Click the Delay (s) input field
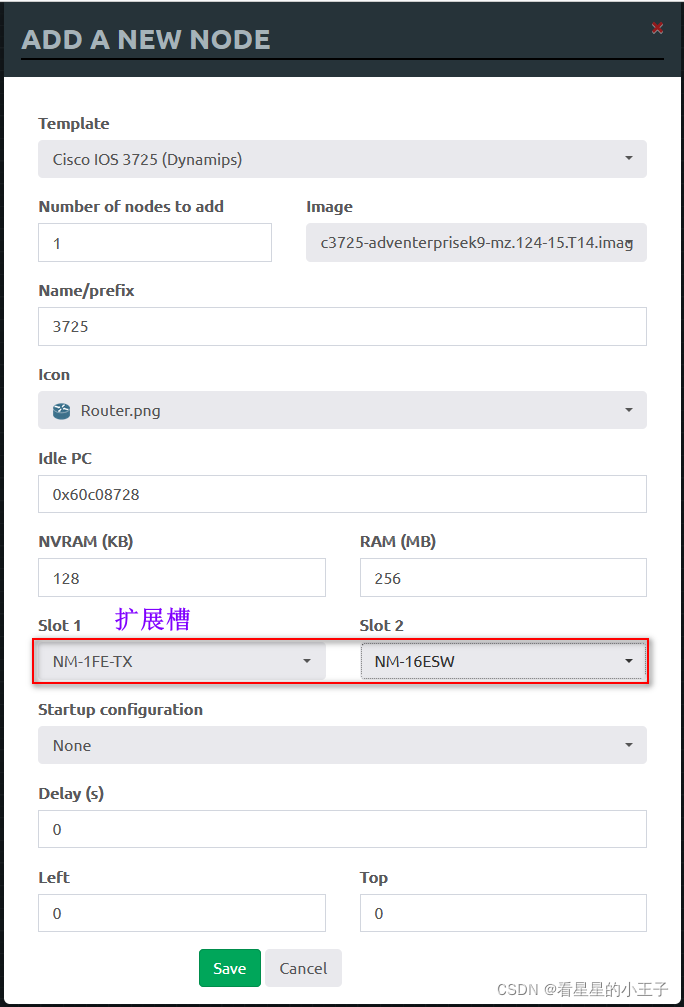Screen dimensions: 684x1007 tap(342, 829)
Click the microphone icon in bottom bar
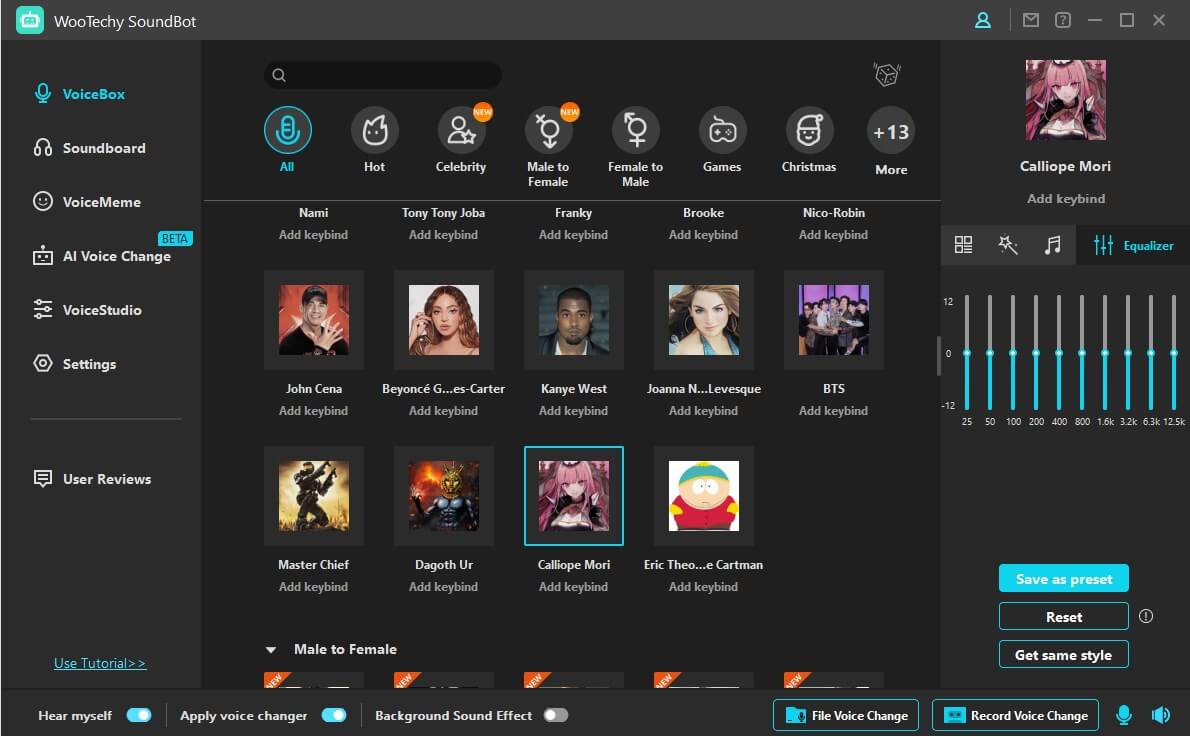The width and height of the screenshot is (1190, 736). [1124, 715]
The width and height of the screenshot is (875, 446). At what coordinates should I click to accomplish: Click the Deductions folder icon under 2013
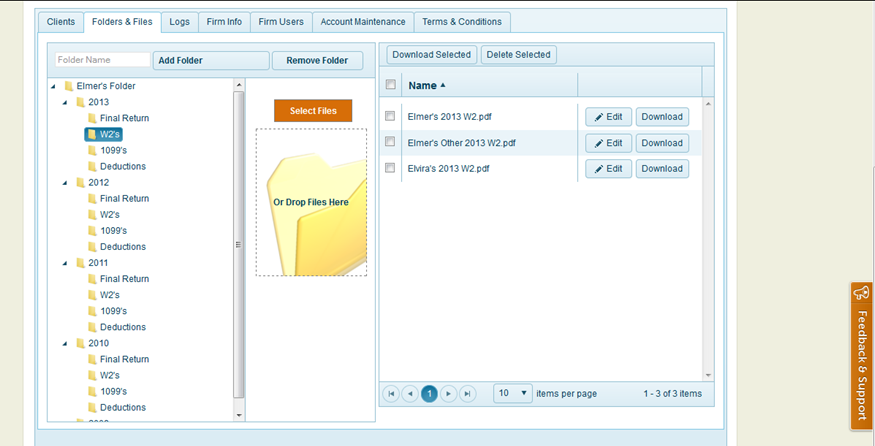[x=92, y=166]
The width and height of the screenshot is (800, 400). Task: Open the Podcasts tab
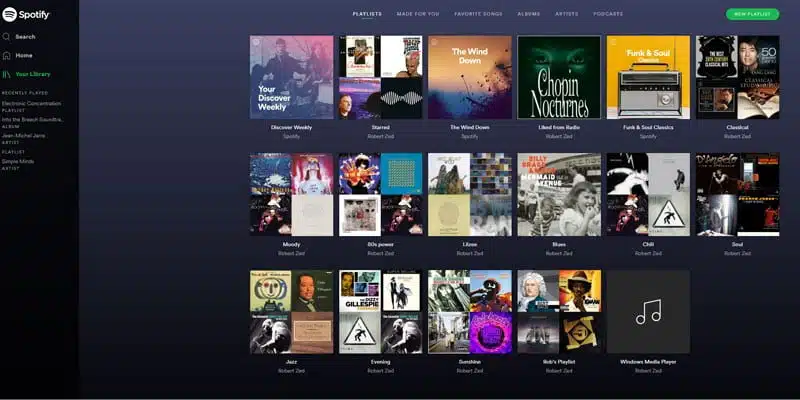pyautogui.click(x=607, y=14)
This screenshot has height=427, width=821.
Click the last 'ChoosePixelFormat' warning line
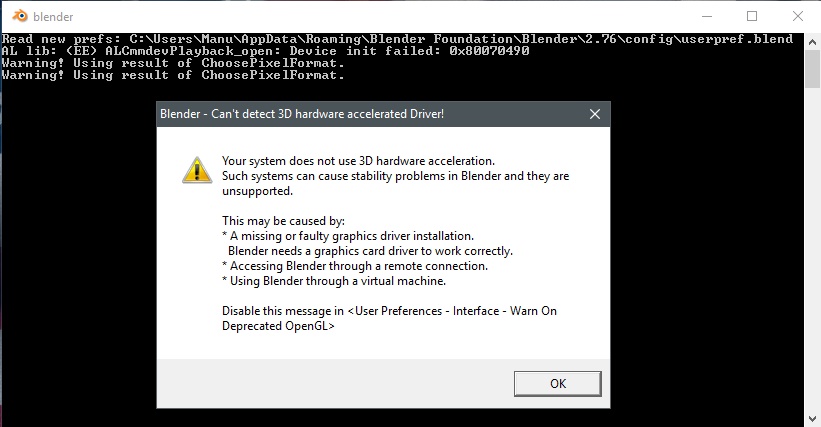[173, 75]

+++

**Task details**
Print the material precisely as given, dropping any images it holds.

**Answer for this exercise**
Click the Delay (s) input field
Screen dimensions: 684x1007 tap(342, 829)
Click the microphone icon in bottom bar
The width and height of the screenshot is (1190, 736). [1124, 715]
The width and height of the screenshot is (875, 446). At what coordinates should I click to accomplish: Click the Deductions folder icon under 2013
[x=92, y=166]
The width and height of the screenshot is (800, 400). Task: Open the Podcasts tab
pyautogui.click(x=607, y=14)
This screenshot has height=427, width=821.
Click the last 'ChoosePixelFormat' warning line
[173, 75]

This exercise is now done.